A. independent assortment
B. hybridization
c. segregation
d. dominance

Answer 7

C. segregation

Question 8

During ____, alleles separate, such that each ____ is equally likely to receive either of of the two alleles present in the diploid individual.

A. mitosis, somatic cell
B. independent assortment, stem cell
C. S phase, gamete
D. meiosis, gamete

Answer 8

D. (meiosis, gamete)

Question 9

True or False

Law of Segregation is easily proven by a monohybrid cross.

Answer 9

True

Explanation: Monohybrid cross is used for both dominant-recessive principle and segregation principle.

Question 10

In guinea pigs, black hair (B) is dominant to brown hair (b) and short hair (H) is dominant to long hair (h). A black, long-haired guinea pig (Bbhh) is crossed with a brown, short-haired guinea pig (bbHh). What percentage of the offspring will be black with long hair.

A. 50%
B. 12.5%
C. 25%
D. 75%
E. 100%

Answer 10

C. 25%

Explanation: Each of them have four possibilities of offspring, so it is 1/4.

Question 11

Dihybrid Cross is related to the law of:

A. Law of Dominance
B. Principle of Segregation
C. Principle of Independent Assortment

Answer 11

C. Principle of Independent Assortment

Question 12

Both loci assort independently; One allele at each locus is completely dominant; and each of four possible phenotypes can be distinguished unambiguously, with no interactions between the two genes that would alter the phenotypes. The usual phenotypic ratio is?

Answer 12

9:3:3:1

Question 13

Which is true of Mendelian genetics?

A. Mendelian inheritance is seen in the way several genes interact to produce eye color.
B. The traits that strictly follow Mendelian inheritance are rarer than polygenic or gene interactive kinds.
C. Mendel’s ratios holds true even in the case of linkage because it is universal.
D. Mendelian genetics follow the blending in hypothesis of trait inheritance

Answer 13

B. The traits that strictly follow Mendelian inheritance are rarer than polygenic or gene interactive kinds.

Explanation:
A (Gene interaction)
C (False, linkage HIDES independent assortment and segregation)
D (False, Mendelian counteracts Blending Theory and followed the Particulate Theory)

Question 14

_____ disease is a term for diseases that can be accurately predicted via Mendelian genetics alone.

A. Polygenic
B. Single-gene
C. Pleiotropic

Answer 14

B. Single-gene

Question 15

Which is an example of a possible single-gene disease?

A. Hemophilia A
B. Diabetes
C. Cervical Cancer

Answer 15

A. Hemophilia A

Also sickle cell disease and muscular dystrophy.

Question 16

This consists of sick children and their parents can reveal whether the child inherited two disease-causing mutations from carrier parents, or whether a dominant mutation arose anew, termed “de novo.”

Answer 16

Test of trios

Question 17

What can be true of the concept of dominance?

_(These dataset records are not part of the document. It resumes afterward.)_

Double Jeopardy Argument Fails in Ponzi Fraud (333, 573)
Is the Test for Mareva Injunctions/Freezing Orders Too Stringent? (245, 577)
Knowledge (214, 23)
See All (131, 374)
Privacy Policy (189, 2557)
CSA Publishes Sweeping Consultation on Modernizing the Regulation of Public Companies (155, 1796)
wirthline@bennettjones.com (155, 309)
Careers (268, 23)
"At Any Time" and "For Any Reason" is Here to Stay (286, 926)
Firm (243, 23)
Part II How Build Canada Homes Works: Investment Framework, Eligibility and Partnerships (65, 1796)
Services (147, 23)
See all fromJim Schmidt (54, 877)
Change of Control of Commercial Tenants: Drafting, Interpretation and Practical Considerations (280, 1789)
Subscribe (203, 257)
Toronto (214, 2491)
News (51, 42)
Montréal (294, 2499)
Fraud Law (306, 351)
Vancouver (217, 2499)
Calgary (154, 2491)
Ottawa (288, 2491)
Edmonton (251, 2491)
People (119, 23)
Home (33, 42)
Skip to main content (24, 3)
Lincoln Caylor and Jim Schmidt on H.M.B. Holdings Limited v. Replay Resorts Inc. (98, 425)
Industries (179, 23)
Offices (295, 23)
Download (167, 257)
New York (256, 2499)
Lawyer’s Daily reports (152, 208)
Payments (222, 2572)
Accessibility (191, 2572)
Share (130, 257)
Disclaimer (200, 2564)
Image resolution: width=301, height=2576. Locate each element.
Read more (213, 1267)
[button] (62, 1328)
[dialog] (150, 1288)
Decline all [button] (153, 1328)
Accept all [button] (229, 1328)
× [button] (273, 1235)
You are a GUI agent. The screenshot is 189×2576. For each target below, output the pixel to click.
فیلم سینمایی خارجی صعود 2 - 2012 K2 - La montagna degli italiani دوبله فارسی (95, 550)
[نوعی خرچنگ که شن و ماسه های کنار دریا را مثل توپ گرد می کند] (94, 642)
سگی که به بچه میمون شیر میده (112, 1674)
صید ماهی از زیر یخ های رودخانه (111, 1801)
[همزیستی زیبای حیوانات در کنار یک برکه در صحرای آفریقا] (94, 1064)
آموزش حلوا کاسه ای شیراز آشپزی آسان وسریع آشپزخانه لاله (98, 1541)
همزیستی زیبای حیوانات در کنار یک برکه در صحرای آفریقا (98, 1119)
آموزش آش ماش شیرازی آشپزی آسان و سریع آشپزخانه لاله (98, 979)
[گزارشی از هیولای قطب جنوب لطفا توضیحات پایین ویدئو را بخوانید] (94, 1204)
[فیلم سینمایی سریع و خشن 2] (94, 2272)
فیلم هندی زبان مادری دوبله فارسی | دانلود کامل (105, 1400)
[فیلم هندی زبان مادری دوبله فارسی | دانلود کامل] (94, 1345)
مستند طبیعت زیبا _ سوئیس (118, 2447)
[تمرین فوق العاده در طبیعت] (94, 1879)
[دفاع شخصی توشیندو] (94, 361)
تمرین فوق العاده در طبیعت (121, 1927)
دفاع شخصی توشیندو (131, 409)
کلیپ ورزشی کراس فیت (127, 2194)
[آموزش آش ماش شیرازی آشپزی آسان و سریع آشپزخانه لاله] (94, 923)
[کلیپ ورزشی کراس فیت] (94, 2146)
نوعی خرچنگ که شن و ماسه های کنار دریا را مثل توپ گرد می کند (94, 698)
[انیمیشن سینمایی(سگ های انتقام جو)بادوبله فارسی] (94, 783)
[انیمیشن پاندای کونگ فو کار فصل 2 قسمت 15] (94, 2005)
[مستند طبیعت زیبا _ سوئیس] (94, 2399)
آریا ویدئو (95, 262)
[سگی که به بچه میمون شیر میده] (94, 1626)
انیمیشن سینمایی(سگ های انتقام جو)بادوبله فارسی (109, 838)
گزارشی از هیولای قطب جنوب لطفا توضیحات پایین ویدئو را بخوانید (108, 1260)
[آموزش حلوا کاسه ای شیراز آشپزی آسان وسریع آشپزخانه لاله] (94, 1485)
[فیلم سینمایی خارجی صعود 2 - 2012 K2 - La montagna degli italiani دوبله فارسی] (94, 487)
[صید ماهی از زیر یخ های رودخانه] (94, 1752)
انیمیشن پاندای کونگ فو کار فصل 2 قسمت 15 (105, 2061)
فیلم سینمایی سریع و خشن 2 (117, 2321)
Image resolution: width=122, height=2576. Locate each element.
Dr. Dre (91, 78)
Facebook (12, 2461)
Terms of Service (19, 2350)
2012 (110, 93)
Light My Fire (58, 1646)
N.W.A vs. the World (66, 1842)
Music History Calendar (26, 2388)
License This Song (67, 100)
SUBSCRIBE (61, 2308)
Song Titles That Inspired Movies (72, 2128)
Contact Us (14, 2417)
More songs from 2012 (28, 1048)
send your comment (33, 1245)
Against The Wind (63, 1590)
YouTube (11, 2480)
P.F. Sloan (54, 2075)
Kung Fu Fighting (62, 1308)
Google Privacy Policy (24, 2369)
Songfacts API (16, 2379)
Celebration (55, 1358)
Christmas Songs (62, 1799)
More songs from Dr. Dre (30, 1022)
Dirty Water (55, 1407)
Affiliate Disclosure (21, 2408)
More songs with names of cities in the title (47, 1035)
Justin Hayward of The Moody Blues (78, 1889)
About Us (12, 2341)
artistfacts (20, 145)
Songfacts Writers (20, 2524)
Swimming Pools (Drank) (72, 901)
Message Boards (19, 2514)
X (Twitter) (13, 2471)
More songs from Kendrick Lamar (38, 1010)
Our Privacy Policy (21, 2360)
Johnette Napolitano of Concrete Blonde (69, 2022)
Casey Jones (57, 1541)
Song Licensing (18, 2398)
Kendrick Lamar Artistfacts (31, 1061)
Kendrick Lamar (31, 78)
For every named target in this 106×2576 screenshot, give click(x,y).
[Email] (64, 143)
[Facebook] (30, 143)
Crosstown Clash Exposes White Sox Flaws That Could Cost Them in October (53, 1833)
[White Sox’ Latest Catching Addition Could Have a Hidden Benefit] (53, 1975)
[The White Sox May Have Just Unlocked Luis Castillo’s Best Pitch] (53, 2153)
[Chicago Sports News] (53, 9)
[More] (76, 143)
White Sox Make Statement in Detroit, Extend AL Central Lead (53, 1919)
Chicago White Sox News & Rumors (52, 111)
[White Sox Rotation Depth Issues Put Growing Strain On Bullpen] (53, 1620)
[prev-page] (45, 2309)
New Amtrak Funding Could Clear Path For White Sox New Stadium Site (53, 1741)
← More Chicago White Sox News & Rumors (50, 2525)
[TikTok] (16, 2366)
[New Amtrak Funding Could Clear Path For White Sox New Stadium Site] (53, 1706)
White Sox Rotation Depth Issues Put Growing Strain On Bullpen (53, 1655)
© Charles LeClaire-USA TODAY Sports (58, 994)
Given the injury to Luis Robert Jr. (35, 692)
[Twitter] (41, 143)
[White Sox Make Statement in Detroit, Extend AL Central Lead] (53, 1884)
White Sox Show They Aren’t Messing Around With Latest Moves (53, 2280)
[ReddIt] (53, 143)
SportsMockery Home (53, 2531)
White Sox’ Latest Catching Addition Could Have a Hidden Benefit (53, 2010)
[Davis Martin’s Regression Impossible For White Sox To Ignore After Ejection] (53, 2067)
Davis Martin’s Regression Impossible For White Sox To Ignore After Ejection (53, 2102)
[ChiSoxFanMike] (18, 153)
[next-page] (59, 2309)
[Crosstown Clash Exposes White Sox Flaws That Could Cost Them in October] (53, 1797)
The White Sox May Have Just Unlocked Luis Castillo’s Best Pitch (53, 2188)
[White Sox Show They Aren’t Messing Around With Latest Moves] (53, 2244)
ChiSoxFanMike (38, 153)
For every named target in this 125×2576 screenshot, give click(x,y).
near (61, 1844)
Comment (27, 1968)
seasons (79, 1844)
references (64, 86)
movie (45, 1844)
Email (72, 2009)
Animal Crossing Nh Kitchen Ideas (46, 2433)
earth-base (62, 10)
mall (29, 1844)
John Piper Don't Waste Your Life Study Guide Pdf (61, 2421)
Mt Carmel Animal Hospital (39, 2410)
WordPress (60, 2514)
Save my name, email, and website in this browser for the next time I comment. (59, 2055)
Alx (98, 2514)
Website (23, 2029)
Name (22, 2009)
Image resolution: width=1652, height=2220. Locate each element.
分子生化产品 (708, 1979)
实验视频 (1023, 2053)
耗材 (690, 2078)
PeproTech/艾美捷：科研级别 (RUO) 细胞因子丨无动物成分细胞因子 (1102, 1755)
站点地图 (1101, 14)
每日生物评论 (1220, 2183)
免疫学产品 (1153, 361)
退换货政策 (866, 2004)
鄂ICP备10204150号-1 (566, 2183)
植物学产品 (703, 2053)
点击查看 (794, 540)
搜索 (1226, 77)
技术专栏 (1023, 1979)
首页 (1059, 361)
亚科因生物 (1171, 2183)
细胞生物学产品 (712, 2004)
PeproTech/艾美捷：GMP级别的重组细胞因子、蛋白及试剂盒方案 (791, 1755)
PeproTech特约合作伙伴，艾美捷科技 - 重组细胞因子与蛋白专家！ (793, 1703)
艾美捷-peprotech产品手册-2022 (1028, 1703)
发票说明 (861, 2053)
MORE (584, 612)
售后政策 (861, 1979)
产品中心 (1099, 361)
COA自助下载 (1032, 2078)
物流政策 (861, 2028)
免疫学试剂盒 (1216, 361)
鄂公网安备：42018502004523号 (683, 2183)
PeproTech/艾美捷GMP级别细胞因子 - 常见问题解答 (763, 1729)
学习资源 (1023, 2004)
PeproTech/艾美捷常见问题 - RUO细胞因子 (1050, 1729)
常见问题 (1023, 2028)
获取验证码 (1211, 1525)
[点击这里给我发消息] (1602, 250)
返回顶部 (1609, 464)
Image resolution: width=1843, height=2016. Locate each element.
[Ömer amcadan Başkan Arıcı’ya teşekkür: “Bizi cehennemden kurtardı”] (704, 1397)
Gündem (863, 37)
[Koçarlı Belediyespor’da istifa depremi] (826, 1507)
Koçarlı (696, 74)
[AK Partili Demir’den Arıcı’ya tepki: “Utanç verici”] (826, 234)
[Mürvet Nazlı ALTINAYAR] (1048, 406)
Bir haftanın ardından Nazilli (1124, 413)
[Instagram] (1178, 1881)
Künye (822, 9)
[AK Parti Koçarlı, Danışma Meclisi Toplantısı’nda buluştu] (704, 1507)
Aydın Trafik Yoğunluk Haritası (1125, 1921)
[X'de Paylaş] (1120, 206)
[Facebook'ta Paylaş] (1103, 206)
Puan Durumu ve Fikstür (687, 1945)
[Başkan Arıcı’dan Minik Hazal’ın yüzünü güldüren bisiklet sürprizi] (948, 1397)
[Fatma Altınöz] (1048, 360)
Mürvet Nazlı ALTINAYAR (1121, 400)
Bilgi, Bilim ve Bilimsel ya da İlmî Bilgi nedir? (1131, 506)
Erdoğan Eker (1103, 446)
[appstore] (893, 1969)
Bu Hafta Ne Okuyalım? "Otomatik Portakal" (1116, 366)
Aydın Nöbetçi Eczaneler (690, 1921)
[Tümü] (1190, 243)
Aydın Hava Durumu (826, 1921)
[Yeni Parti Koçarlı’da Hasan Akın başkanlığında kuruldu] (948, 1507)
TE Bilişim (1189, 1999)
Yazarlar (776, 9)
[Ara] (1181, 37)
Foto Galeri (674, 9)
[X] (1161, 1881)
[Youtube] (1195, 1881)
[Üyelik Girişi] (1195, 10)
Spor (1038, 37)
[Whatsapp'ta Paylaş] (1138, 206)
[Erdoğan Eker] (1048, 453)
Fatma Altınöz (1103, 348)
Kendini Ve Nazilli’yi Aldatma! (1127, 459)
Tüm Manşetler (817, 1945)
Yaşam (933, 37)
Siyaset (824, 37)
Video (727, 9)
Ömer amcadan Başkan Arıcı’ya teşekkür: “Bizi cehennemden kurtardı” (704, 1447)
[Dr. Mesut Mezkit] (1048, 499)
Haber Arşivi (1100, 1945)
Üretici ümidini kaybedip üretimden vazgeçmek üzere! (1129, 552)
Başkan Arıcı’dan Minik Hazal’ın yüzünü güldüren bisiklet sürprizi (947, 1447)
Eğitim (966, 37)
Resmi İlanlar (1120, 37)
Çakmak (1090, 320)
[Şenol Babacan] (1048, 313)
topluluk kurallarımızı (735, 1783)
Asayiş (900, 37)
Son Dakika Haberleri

A. Dominant traits more often are a gain of function
B. Gain of function accounts for heterozygotes expressing the trait just as homozygotes do in dominant inheritance
C. Dominant disease whose symptoms do not appear until adulthood, or that do not severely disrupt health, remain in a population because they do not prevent a person from having a children and passing on the mutations.
D. Both A & C
E. All of the above

Answer 17

E. All of the above

Question 18

An intermediate form of disease happens in heterozygotes of single gene disease that follow dominant inheritance where they show symptoms in certain extreme conditions. An example of this is?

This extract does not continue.